On 17 July 2020, shortly before trial, CSPA and its partners, California Water Impact Network and AquAlliance, settled a contentious 2015 lawsuit against the State Water Resources Control Board (State Board).  The lawsuit alleged that the State Board had embraced a “pattern and practice” that failed: to comply with the Public Trust Doctrine; implement Sacramento River temperature management requirements; ensure that fish below dams be maintained in “good condition” and maintain minimum Clean Water Act standards in the Delta.  The settlement agreement will greatly increase protection for seriously degraded fisheries by requiring the State Board to follow transparent procedures and to make specific findings in updated Bay-Delta water quality/flow standards and Sacramento River temperature criteria.

Central Valley pelagic and salmonid fisheries have experienced precipitous decline.  The Public Trust Doctrine establishes powerful public property rights in natural resources.  The settlement requires the State Board to conduct a full transparent evaluation of the specific Public Trust factors the State Board will consider and to make specific findings that new Bay-Delta Plan requirements will protect fish and wildlife.

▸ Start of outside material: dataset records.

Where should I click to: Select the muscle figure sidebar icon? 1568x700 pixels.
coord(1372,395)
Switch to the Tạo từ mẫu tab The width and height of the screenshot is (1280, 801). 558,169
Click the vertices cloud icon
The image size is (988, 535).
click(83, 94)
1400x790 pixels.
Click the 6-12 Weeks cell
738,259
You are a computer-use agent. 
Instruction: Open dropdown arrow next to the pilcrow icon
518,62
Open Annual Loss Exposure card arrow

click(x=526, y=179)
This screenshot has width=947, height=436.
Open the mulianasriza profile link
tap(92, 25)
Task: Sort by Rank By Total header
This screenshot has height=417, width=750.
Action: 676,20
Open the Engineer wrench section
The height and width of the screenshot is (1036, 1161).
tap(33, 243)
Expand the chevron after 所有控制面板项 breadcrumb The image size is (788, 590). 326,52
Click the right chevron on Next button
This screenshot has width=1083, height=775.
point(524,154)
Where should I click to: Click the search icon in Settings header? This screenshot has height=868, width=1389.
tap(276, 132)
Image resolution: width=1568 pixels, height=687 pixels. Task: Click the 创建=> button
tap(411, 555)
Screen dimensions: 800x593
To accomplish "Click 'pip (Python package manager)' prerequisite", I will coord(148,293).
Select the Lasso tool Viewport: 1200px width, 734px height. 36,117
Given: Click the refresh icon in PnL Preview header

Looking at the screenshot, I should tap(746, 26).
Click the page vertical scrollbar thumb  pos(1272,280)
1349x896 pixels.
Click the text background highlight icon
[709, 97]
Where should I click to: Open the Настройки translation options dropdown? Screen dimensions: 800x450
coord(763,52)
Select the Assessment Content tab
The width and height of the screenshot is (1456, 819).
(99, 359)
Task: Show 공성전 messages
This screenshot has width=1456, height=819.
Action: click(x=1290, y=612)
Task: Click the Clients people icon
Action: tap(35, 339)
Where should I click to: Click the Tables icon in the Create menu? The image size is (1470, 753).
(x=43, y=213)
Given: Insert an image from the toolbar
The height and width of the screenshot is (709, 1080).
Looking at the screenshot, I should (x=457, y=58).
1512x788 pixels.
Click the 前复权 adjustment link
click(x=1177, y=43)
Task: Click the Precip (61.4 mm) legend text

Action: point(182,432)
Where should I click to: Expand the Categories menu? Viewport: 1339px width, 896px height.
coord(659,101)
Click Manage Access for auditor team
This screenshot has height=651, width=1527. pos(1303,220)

Excessive temperatures have decimated Sacramento River salmonid fisheries.  The settlement agreement requires the State Board to conduct a transparent Sacramento River Temperature Management process that addresses all controllable factors, including deliveries, and ensures adequate staffing, modeling and public review.

Fisheries below rim dams have long suffered from inadequate flow.  Fish and Game Code Section 5937, which requires dam operators to release sufficient flow to keep “fish in good condition,” has long been ignored.  The settlement agreement requires the State Board to specifically evaluate whether Bay-Delta updates are consistent with Section 5937.

Fish and Wildlife have disproportionately suffered during droughts as the State Board has temporarily relaxed water quality standards.  The settlement agreement requires the State Board to conduct a transparent Public Trust analysis for Temporary Urgency Change Petitions.

Jason Flanders and the Aqua Terra Aeris Law Group represented CSPA et al. in this matter.